Sudah hampir 4 bulan saya tinggal di Pangkalan Jati, daerah perbatasan antara Depok dan Jakarta Selatan. Secara administratif rumah kami terletak di daerah pemerintahan Depok, tapi secara geografis kami masih berada di daerah selatan Jakarta.

Sebagaimana dearah-daerah perbatasan lainnya, jalanan menuju ke sana juga jelek, berlubang, becek, tidak beraturan. Coba saja perhatikan jalan-jalan di perbatasan, rata-rata tidak terlalu diperhatikan oleh pemerintah daerahnya.

Sesekali coba berkunjung ke selatan Jakarta, menuju perbatasan antara Jakarta Selatan dan Depok. Jika mengambil jalur jalan Fatmawati, maka tidak akan terlalu sulit menemukan lokasi ujung paling selatan kota Jakarta ini.

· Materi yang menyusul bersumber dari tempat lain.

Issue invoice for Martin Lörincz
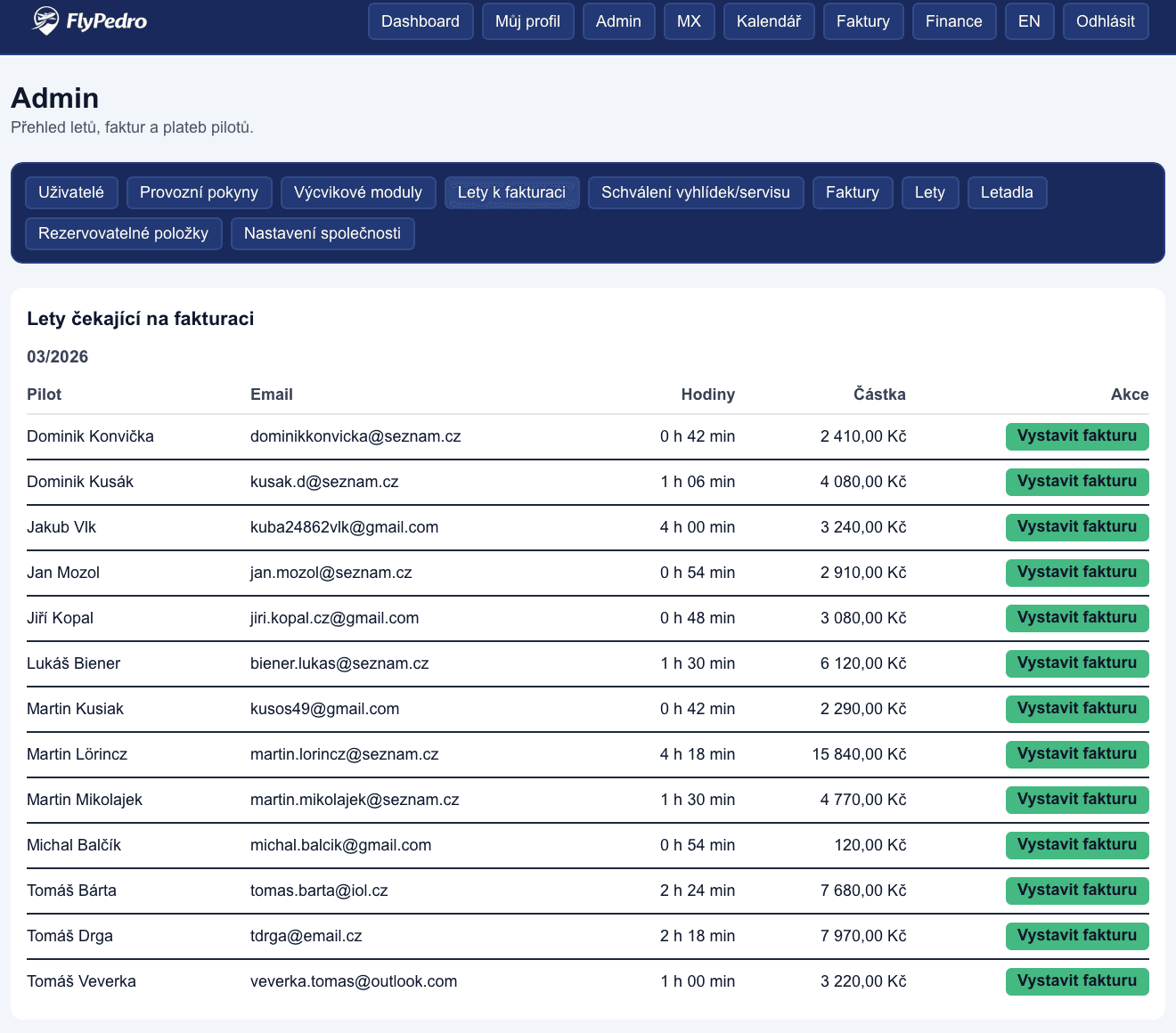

Dari arah RS Fatmawati, jalan raya yang cenderung padat kendaraan pada jam-jam kerja ini masih mulus tekstur aspalnya. Melewati pasar pondok labu, kita sudah berada hampir di ujung selatan Jakarta. Ada sebuah Rumah Sakit Umum yang cukup besar di sebelah kiri jalan, RS Peri Kasih. Dan setelahnya, juga ada bangunan besar yang sangat mudah di jadikan patokan directory, Universsitas Pembangunan Nasional (UPN).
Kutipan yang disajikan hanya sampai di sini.